Controlled design and construction of multifunctional nanoparticles by molecular self-assembly

Controlled design of nanoparticles (NPs) displaying multiple functionalities is of great interest to many applications such as targeted drug or gene delivery, diagnostic imaging, cancer theranostics, delivery of protein therapeutics, sensing chemical and biomolecular analytes in complex environments, and design of future soldier protective clothing resembling a second skin. Current methods of synthesizing multifunctional nanoparticles (MNPs) typically involve sequential chemical processing of NPs; for example, drug-encapsulated NPs are first formed, followed by surface modifications involving the sequential conjugation of ligands to provide other functionalities such as targeting, responsiveness to stimuli, etc. We describe an alternate flexible approach to constructing MNPs employing the machinery of molecular self-assembly, starting with individually functionalized amphiphilic block copolymers. The commercially available polyethylene oxide-polypropylene oxide-polyethylene oxide triblock copolymer is used as the building block for illustrative purposes and functionalities are provided by other chemical moieties conjugated to it via degradable linkers. For demonstrative purposes, we have chosen folic acid (a targeting ligand), bovine serum albumin (resembling a therapeutic protein), and gadolinium (a MRI contrast agent) as the functionalities, but the choice of functionalities is not limited.
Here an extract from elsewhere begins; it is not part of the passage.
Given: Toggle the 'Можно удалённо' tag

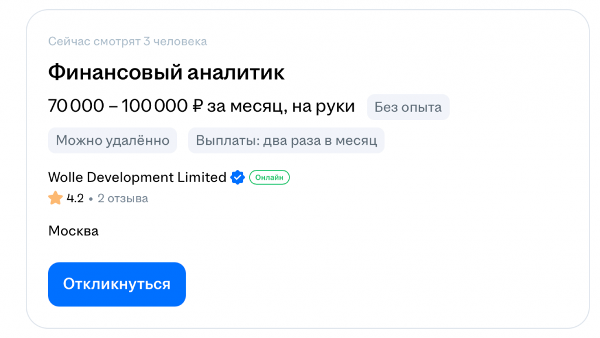Looking at the screenshot, I should 113,140.
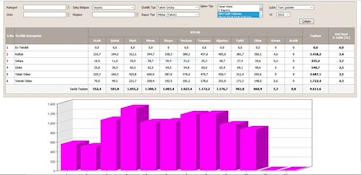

The self-assembly of the conjugated block copolymers is induced by solvent polarity control, resulting in the production of MNPs. Quantitative determination of the amount of each conjugated functionality is done using spectrophotometry, which shows that the composition of the MNP is controlled by the composition of the precursor functionalized block copolymers and that self-assembly preserves the compositional control. The size of the MNP can be controlled by adding a second block copolymer. The combination of the ability to introduce multiple functionalities, vary the relative proportion of functionalities, and control the nanoparticle size, all independent of one another, renders the self-assembly approach uniquely efficient for producing interesting multifunctional nanoparticles for numerous applications.